From the listing below, count the lines that contain the string "agent", then state only that number.
__________
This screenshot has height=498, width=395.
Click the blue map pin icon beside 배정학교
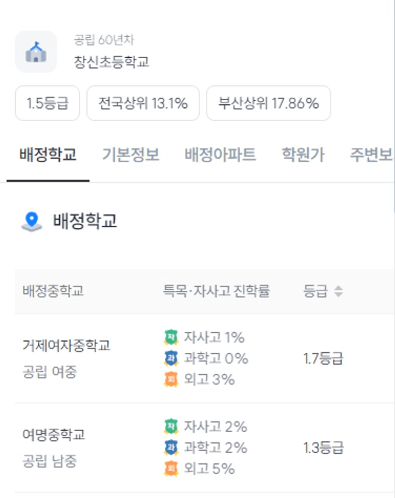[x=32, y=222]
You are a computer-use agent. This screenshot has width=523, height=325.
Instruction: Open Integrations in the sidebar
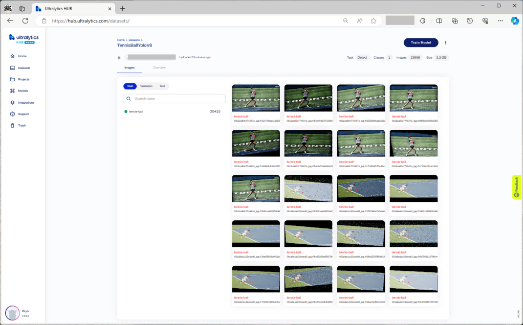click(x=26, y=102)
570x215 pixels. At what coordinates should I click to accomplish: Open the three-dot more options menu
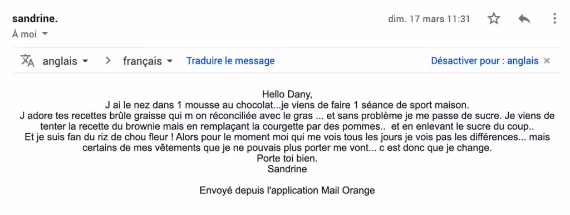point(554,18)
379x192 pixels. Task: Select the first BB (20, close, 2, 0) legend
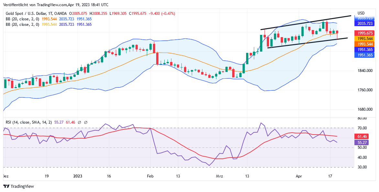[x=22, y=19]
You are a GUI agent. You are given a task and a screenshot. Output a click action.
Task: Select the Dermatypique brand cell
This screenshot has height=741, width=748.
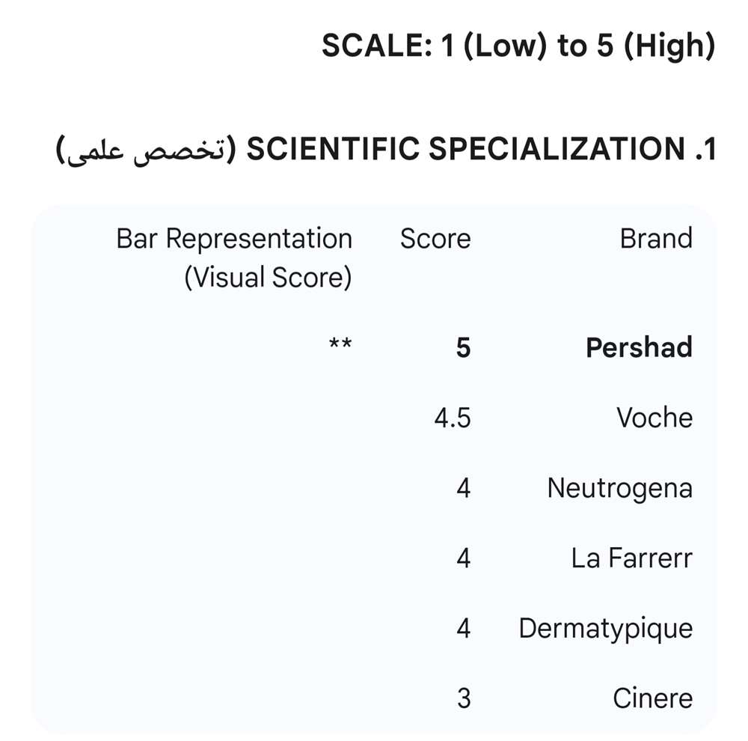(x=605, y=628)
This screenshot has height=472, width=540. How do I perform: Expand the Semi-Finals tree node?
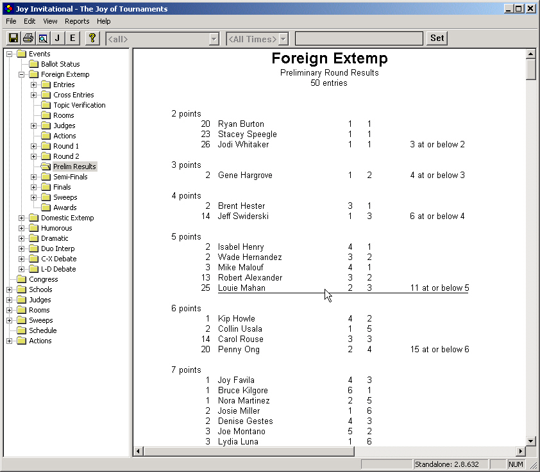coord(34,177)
__________
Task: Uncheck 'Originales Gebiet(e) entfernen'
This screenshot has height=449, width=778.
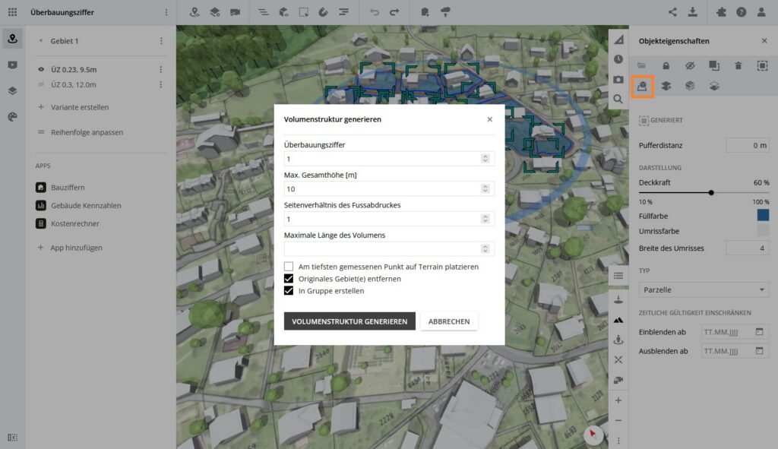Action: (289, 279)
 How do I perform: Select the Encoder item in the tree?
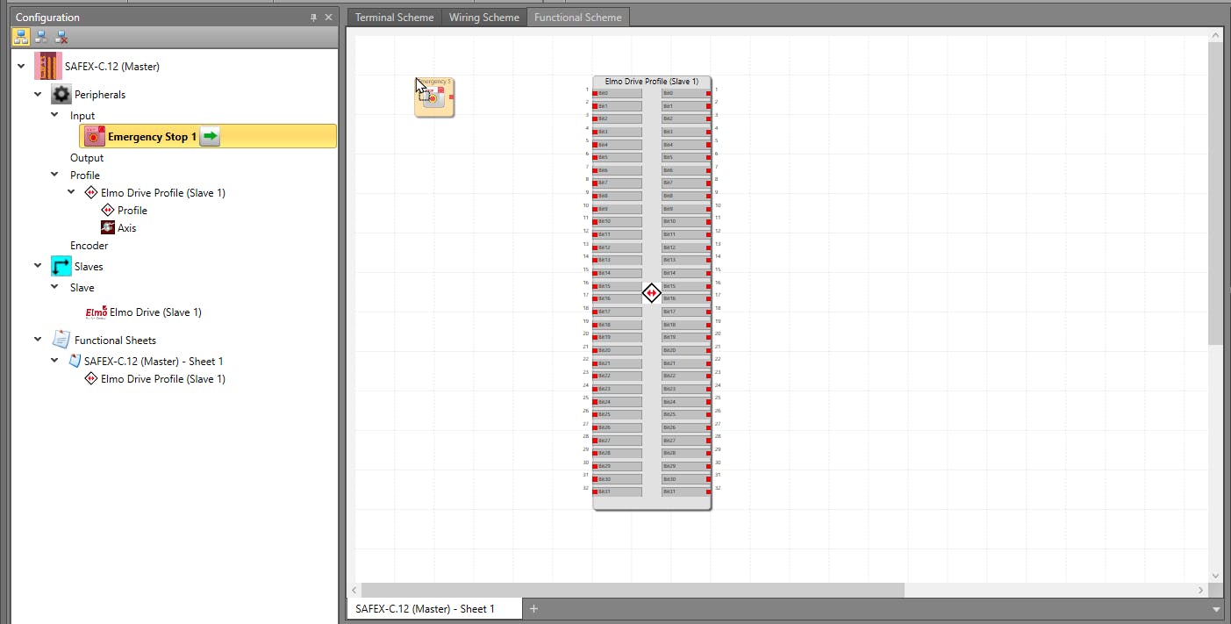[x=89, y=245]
__________
● SOLUTION FOR THIS TASK
2